WHAT YOU WILL DO – Extract exactly and only the lines of the data below, starting at the line with "Image resolution: width=1024" and stopping after the final line.

━━ MATERIAL SHOWN

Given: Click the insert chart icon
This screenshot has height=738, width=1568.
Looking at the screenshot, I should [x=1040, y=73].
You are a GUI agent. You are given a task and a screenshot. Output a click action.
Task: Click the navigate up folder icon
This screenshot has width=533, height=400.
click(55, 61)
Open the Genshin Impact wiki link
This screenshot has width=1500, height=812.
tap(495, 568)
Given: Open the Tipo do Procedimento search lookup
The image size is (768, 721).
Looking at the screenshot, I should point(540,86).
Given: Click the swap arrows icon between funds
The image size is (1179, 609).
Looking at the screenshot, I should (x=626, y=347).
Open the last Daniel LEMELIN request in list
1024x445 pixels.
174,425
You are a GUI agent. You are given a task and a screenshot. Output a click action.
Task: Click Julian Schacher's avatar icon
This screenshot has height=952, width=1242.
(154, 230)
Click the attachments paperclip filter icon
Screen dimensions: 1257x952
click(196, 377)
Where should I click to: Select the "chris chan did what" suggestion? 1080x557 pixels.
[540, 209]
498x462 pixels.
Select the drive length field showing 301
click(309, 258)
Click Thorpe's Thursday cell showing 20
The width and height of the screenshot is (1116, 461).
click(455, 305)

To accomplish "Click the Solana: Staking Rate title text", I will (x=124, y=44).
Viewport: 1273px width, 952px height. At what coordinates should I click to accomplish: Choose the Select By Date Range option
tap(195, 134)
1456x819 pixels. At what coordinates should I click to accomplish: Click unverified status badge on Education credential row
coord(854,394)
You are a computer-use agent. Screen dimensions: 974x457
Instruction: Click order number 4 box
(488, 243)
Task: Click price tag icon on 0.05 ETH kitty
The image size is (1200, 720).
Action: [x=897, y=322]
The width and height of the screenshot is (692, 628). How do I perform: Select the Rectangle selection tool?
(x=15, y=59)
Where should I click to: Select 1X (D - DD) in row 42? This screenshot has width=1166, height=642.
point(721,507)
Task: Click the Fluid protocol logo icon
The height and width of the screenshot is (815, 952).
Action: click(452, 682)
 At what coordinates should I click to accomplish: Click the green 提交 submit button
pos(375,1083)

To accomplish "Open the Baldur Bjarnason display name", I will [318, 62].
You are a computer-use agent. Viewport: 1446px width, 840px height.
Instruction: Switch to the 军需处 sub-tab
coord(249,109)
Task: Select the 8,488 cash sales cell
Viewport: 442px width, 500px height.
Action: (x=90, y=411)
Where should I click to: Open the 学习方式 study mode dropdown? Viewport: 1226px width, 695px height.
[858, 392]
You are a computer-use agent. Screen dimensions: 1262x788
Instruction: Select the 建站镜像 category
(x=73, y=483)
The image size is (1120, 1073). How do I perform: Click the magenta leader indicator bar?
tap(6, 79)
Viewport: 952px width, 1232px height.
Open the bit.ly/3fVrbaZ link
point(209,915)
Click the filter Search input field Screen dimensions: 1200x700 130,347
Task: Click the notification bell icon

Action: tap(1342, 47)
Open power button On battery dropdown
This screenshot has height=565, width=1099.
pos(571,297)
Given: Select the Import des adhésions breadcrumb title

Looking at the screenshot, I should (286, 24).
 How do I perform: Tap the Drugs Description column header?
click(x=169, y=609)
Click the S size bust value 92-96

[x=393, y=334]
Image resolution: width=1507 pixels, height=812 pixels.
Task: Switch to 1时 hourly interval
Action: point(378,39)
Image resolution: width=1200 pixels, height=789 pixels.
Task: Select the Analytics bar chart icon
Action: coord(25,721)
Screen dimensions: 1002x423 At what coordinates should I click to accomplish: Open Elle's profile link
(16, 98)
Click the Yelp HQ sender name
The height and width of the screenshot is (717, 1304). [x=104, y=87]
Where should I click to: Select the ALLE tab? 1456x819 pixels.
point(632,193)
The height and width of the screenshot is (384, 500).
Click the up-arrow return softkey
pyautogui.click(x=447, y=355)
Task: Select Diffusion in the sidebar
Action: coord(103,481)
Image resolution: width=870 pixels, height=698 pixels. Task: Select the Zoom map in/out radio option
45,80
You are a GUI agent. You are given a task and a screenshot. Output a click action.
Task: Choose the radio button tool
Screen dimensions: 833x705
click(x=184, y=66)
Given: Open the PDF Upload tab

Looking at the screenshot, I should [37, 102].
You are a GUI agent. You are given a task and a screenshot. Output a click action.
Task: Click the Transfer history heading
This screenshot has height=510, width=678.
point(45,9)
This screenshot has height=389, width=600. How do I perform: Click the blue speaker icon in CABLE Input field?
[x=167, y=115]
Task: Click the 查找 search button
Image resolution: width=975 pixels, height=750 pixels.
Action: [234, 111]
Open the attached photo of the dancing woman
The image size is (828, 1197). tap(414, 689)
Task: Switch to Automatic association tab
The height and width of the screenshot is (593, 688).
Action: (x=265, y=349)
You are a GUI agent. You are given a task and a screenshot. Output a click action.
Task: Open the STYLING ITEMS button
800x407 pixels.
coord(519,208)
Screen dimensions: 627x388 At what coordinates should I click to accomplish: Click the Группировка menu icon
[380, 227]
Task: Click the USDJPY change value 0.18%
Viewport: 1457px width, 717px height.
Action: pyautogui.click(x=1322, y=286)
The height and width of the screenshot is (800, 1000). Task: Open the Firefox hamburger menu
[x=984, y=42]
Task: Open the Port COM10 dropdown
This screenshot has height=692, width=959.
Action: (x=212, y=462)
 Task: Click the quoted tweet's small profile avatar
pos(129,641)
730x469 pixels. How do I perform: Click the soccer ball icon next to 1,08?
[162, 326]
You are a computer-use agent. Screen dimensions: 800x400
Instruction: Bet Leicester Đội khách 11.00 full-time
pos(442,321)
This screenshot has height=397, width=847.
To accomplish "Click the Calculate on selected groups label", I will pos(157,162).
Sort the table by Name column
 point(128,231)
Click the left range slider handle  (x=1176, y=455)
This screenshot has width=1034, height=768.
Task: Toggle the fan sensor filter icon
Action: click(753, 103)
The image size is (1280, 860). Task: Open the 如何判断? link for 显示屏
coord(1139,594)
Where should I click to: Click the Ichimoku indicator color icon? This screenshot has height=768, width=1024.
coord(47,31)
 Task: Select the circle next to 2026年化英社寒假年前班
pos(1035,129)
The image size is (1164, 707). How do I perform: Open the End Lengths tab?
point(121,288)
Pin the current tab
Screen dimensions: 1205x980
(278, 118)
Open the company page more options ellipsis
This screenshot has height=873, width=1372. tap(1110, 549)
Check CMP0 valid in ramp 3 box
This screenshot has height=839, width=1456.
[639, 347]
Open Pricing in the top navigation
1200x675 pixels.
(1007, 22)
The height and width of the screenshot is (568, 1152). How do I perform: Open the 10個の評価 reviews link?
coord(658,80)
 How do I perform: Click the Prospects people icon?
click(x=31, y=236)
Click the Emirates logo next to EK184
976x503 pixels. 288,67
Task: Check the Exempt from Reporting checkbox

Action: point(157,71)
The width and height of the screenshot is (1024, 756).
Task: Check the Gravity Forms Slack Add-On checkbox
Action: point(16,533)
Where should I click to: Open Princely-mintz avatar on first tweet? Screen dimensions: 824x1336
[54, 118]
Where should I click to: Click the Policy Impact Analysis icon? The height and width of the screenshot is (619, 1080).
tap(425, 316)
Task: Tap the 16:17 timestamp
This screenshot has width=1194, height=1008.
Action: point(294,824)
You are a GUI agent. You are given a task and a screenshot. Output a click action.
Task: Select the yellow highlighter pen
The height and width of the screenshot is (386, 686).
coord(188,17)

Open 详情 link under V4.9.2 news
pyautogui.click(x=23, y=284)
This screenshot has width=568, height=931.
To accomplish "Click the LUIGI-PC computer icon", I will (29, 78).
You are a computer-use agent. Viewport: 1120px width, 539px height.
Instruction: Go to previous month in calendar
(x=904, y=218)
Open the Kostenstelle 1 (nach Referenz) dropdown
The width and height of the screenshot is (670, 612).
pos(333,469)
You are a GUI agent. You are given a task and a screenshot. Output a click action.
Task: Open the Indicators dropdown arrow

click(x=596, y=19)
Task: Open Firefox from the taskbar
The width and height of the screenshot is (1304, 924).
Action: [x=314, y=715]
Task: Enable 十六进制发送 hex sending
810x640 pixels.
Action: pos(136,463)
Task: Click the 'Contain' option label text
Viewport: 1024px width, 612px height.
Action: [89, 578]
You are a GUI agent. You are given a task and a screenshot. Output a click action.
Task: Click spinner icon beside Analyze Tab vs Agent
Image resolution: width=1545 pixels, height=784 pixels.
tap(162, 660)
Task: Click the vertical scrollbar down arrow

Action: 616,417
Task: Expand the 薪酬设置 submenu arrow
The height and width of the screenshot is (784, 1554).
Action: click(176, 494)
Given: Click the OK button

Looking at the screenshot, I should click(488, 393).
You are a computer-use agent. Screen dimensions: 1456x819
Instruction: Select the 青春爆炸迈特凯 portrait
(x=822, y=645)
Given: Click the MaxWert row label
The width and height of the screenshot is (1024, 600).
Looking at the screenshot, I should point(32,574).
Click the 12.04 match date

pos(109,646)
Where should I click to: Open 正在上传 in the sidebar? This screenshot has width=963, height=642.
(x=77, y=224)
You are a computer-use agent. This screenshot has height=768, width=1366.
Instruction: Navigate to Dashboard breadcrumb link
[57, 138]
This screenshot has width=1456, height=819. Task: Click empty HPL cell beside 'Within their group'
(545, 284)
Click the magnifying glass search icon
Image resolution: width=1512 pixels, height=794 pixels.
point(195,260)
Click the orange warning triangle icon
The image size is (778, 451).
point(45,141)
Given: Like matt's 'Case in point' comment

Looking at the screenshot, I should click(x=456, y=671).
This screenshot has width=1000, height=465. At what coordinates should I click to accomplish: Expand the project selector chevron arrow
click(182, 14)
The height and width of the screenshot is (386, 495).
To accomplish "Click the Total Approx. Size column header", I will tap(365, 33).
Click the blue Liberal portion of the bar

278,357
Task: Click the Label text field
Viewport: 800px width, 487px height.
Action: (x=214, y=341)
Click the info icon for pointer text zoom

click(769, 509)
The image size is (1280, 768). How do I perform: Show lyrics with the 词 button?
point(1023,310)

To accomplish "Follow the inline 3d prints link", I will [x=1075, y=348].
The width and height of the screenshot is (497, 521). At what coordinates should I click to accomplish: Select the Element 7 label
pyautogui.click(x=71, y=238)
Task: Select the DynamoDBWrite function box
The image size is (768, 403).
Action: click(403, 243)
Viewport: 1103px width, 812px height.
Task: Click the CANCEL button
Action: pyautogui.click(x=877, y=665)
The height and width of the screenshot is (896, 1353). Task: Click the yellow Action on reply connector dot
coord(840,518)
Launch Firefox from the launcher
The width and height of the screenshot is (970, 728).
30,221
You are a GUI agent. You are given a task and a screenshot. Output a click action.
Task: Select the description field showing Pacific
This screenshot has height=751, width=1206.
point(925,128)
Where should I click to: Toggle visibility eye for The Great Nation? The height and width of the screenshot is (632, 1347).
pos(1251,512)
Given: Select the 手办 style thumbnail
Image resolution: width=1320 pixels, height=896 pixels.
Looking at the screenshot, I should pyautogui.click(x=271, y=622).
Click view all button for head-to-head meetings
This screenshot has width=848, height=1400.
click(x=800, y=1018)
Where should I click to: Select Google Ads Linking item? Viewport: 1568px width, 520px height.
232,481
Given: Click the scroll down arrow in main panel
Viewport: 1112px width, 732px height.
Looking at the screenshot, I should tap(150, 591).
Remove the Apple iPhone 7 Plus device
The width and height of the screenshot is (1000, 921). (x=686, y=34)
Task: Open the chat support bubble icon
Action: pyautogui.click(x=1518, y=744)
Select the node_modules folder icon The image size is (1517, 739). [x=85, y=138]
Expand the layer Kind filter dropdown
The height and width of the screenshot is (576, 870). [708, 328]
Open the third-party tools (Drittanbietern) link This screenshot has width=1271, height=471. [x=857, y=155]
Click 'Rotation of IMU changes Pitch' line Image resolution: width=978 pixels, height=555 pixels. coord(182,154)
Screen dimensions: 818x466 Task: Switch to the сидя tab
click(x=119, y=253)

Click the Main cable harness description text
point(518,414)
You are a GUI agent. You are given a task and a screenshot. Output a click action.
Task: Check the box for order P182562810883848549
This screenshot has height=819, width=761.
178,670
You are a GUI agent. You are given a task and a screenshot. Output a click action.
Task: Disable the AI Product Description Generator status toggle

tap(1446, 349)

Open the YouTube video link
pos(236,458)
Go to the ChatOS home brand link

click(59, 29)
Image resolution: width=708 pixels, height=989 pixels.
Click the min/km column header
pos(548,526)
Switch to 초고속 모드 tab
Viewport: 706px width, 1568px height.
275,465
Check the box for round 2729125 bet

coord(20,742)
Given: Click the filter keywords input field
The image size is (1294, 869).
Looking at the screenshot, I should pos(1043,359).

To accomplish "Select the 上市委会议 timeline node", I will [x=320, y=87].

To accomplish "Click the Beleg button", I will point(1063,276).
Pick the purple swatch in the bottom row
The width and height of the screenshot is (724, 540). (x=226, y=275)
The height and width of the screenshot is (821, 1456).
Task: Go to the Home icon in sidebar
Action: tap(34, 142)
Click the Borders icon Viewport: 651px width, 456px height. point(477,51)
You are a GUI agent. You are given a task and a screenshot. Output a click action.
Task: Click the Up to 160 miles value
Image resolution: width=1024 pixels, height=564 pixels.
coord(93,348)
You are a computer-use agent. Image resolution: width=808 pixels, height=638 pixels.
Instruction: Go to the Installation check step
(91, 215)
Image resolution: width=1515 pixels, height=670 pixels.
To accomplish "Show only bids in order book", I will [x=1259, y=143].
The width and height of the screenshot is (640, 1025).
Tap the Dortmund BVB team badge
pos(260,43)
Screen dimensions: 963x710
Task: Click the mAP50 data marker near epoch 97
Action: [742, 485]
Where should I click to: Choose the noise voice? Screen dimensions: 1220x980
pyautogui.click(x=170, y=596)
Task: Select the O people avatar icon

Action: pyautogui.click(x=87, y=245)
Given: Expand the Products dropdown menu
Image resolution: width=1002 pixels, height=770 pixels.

━━━━

RESPONSE BOX –
Image resolution: width=1024 pixels, height=564 pixels.
coord(93,348)
You are a computer-use agent. Image resolution: width=808 pixels, height=638 pixels.
Instruction: Go to the Installation check step
(91, 215)
Image resolution: width=1515 pixels, height=670 pixels.
To accomplish "Show only bids in order book", I will [x=1259, y=143].
The width and height of the screenshot is (640, 1025).
Tap the Dortmund BVB team badge
pos(260,43)
Screen dimensions: 963x710
Task: Click the mAP50 data marker near epoch 97
Action: [742, 485]
Where should I click to: Choose the noise voice? Screen dimensions: 1220x980
pyautogui.click(x=170, y=596)
Task: Select the O people avatar icon

Action: pyautogui.click(x=87, y=245)
Given: Expand the Products dropdown menu
Image resolution: width=1002 pixels, height=770 pixels.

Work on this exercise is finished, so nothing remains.